Deathless
Page 60
When the bread was only half bread, because the other half was birch bark, and the butter half butter, because the other half was linseed oil, I went to Marya Morevna, who every day stared at the gun under her bed like it was a cross.
I could go to the front and fight, said my girl to me. Then I would get a double ration. But what of my two husbands, then?
Why should the wolf worry about the safety of the sheep? I said to my girl. If my hand were bigger I would whap you one. Grab Koschei by the horns and hang the rest of us!
I cannot leave Ivan Nikolayevich. Or Kseniya or baby Sofiya. Or you.
If you want to kill yourself, do not use us as your knife.
I think I could make a kind of biscuit out of paint, and turpentine, for frying, said my Marya, and scraped some paint off the wall with her fingernail.
I spat to show her what I thought of that.
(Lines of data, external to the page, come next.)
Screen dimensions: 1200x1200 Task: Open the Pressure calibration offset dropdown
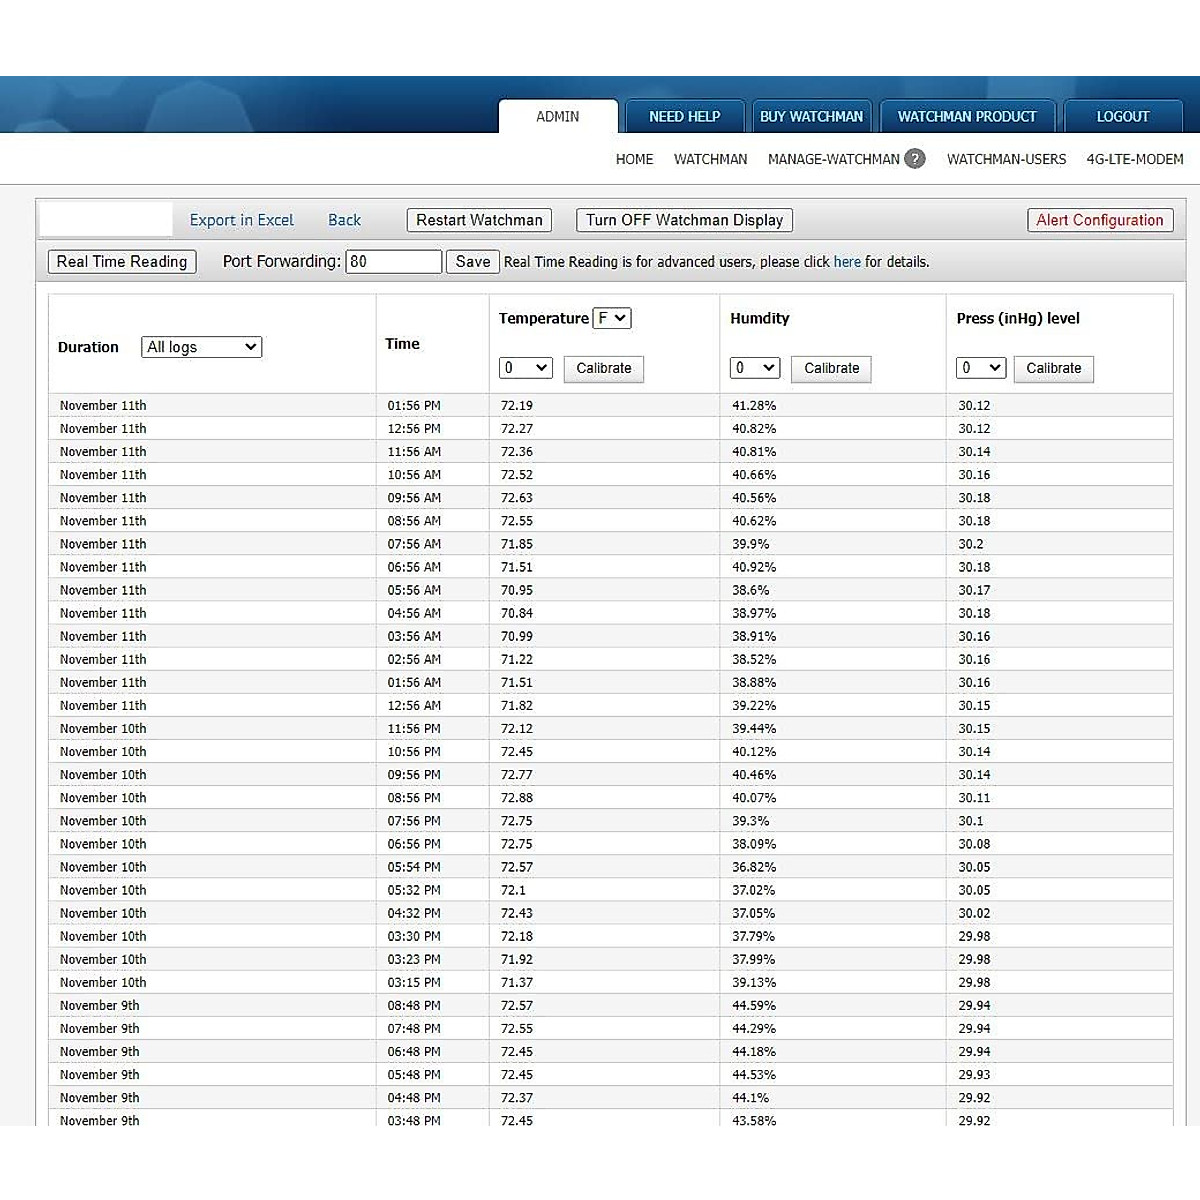click(980, 368)
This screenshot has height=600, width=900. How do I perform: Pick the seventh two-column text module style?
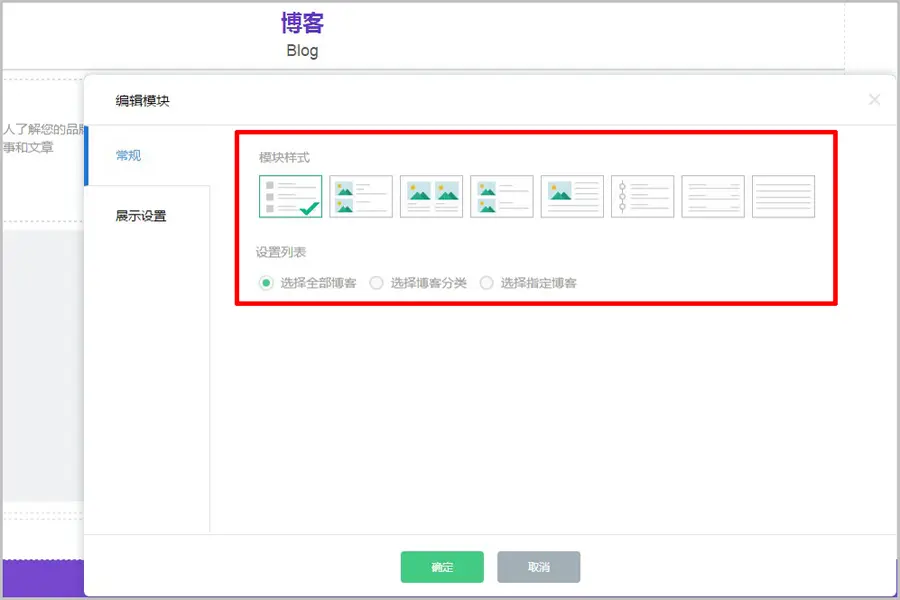tap(713, 197)
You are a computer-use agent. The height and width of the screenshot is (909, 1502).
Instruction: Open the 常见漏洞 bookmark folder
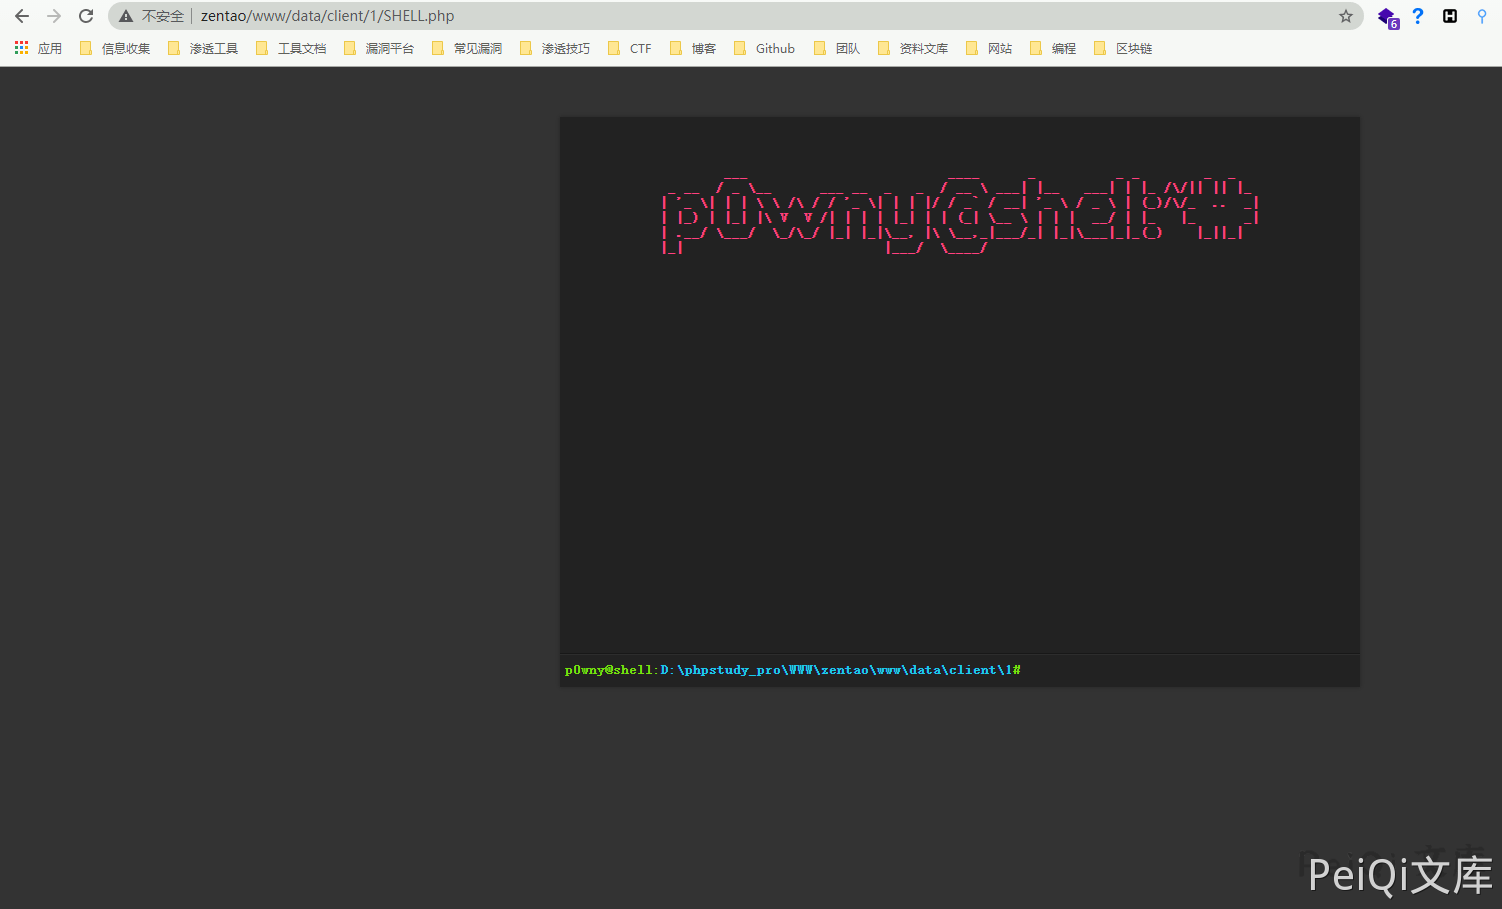pos(467,48)
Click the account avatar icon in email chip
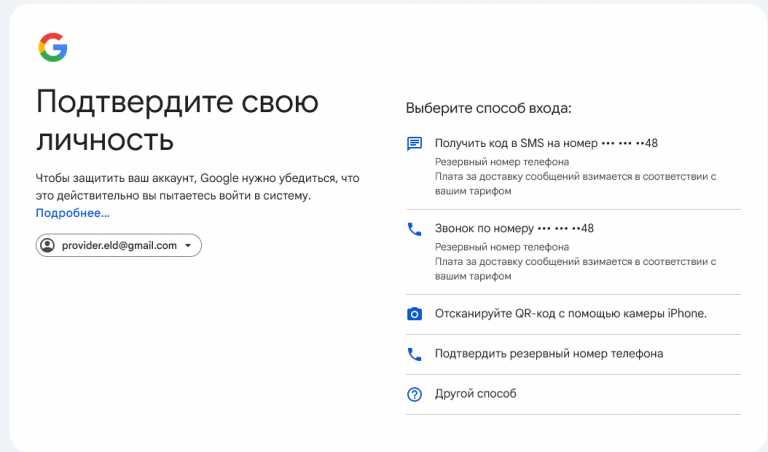768x452 pixels. pyautogui.click(x=48, y=245)
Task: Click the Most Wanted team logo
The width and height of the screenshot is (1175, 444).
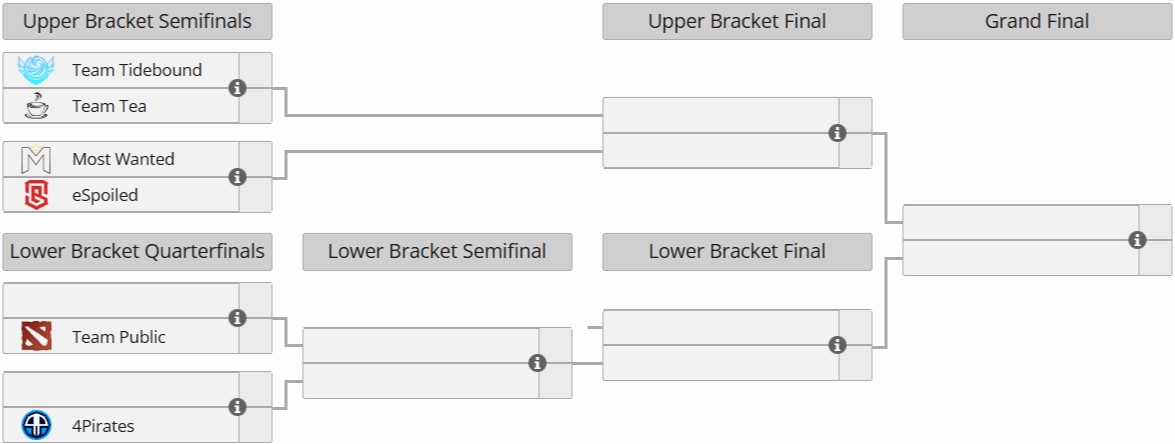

When you are this hungry, you cannot even remember who you used to be, she whispered. Who you might have been, if not for the hunger.
That night, she burned all the books in the attic for heat. She carried them down, one by one, because December ate up her strength. She lit them in the stove while they all huddled around and put out their hands. Last one in was the Pushkin, and she cried, but without tears, because you cannot have tears without bread.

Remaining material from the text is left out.